◆ PROBLEM REQUIREMENTS:
Find every line in the items below that contains the word "button" and copy each of those lines.

### EXERCISE MATERIAL

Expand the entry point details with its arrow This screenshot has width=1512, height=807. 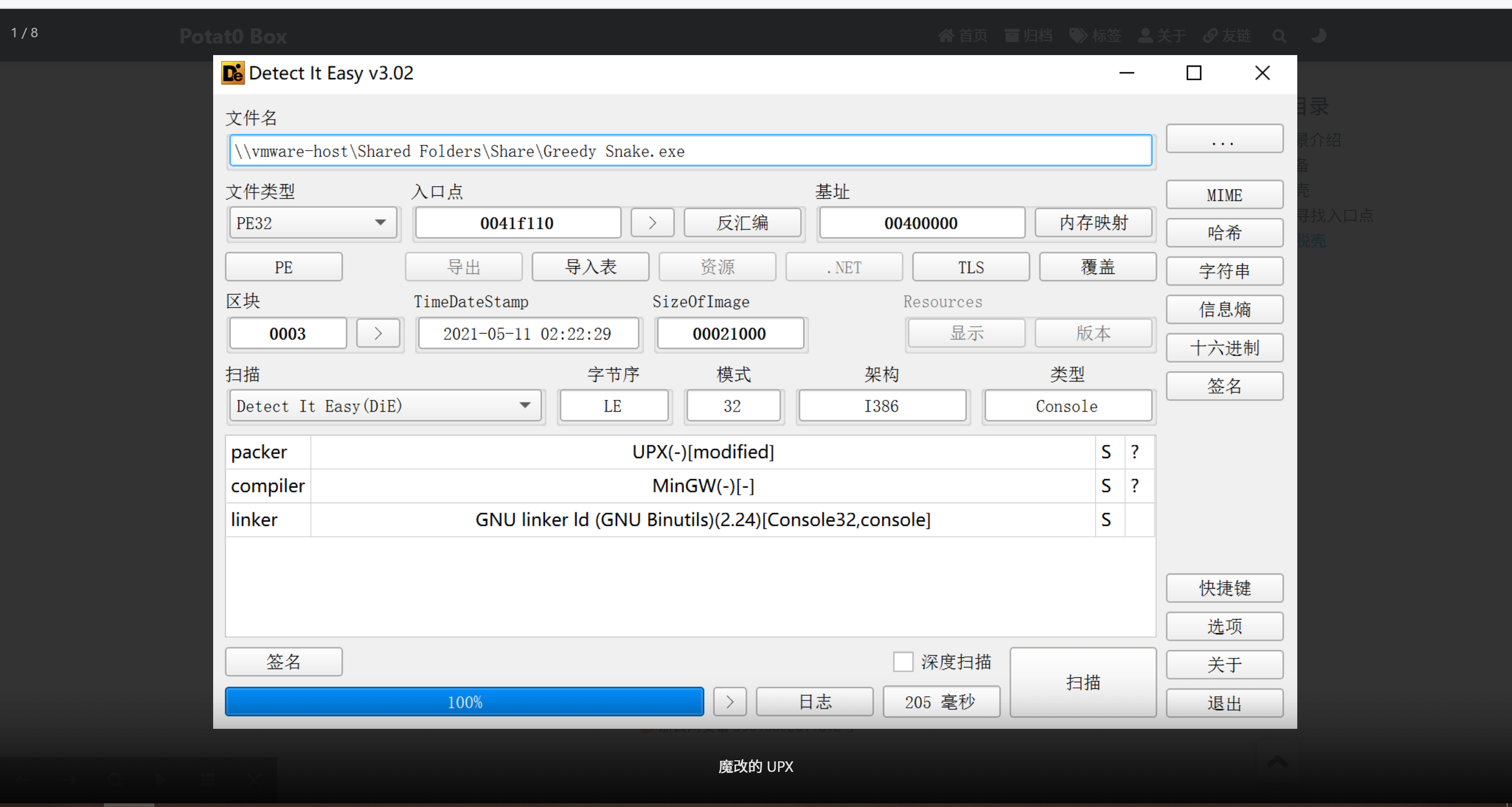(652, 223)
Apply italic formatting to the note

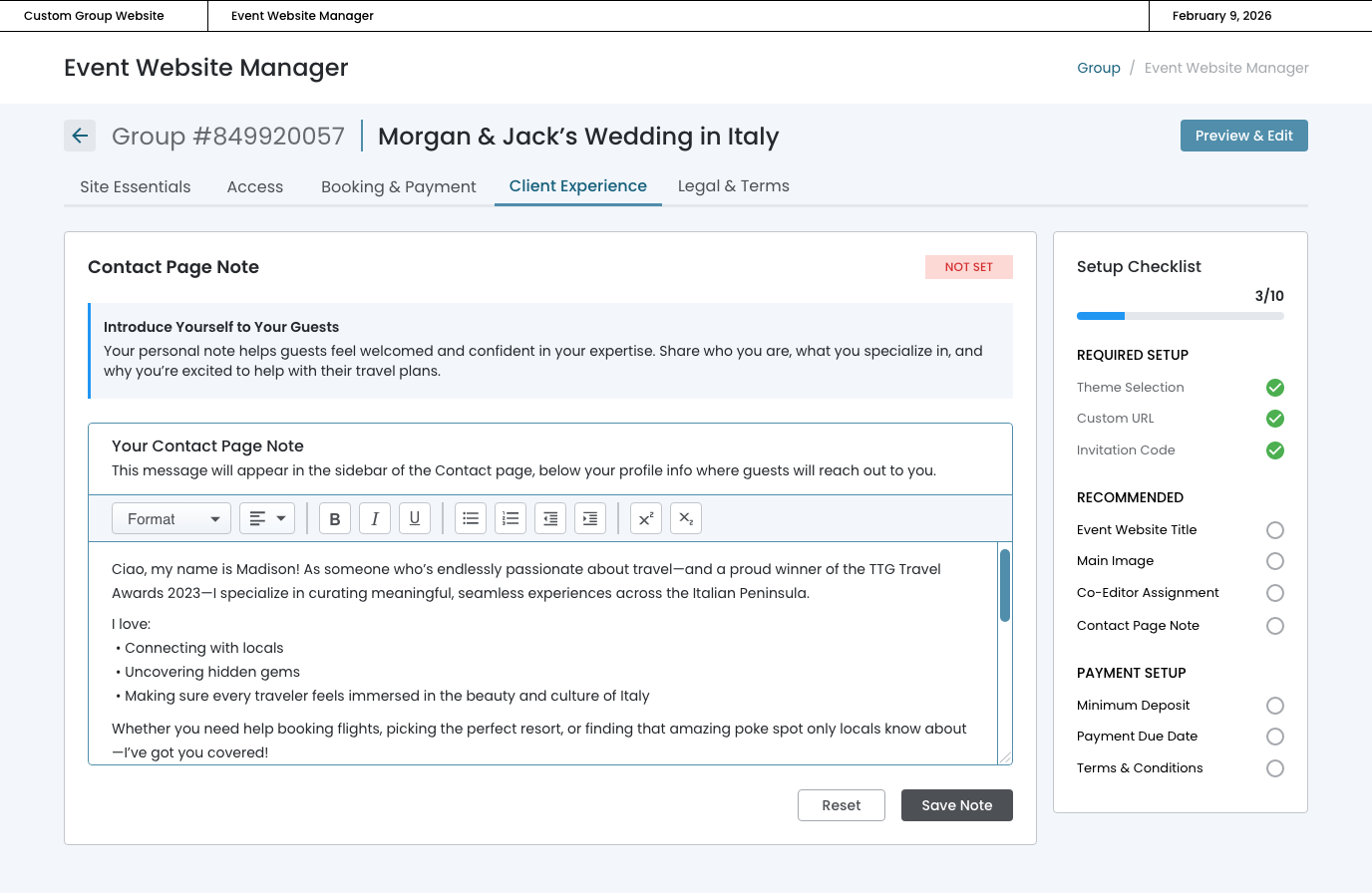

######
### EXERCISE MATERIAL

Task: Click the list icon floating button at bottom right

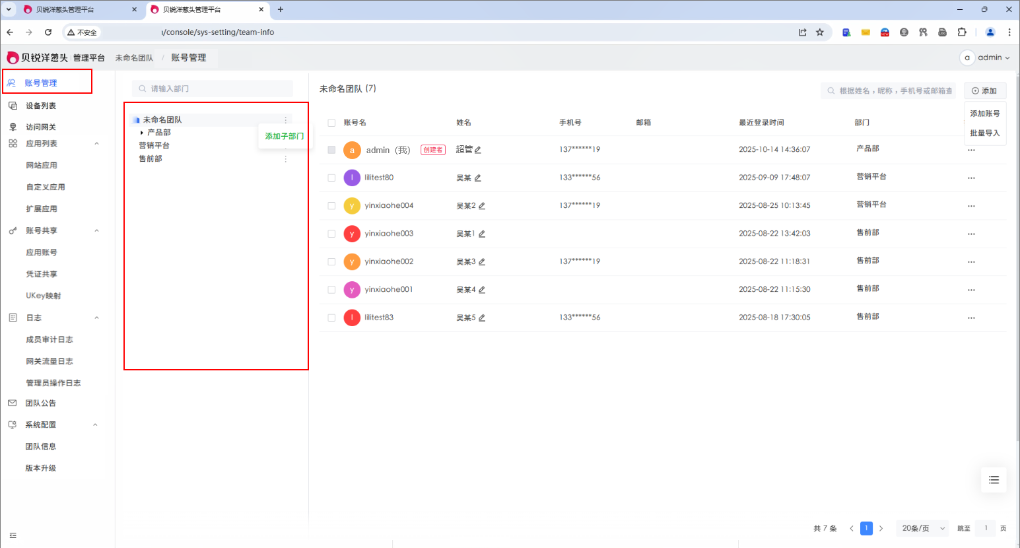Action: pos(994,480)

######
### EXERCISE MATERIAL

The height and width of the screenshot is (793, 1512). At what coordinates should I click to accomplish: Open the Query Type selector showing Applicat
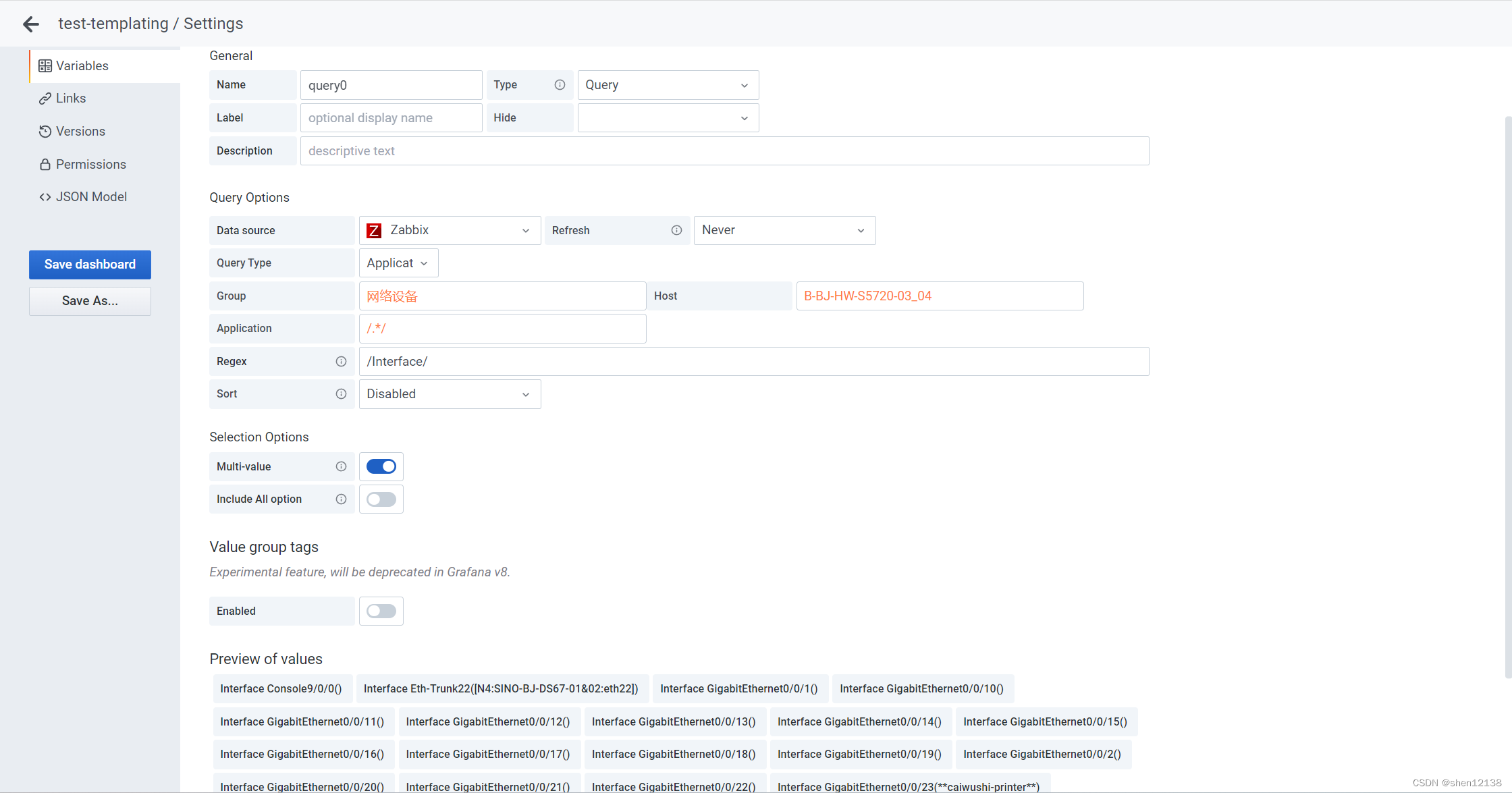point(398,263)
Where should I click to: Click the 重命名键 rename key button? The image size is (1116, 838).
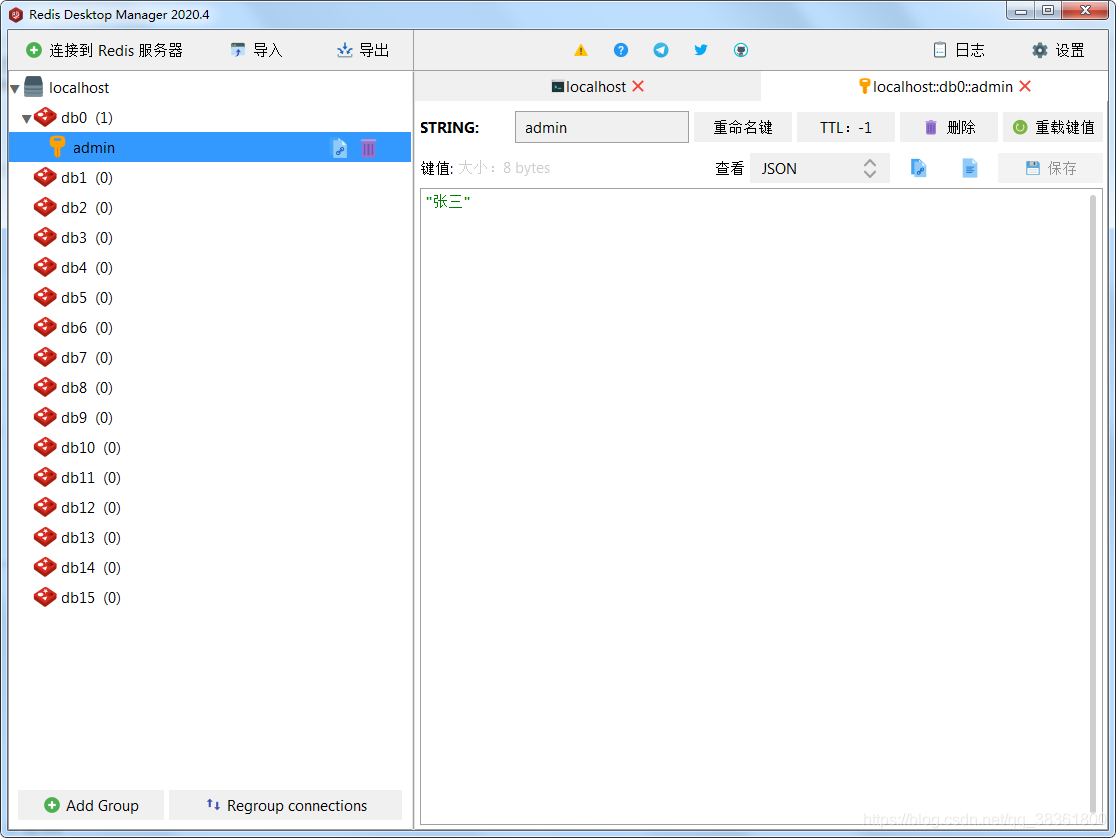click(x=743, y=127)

######

◆ RESULT OF THIS TASK:
Task: Click the list icon floating button at bottom right
Where should I click to: Click the 重命名键 rename key button? The image size is (1116, 838).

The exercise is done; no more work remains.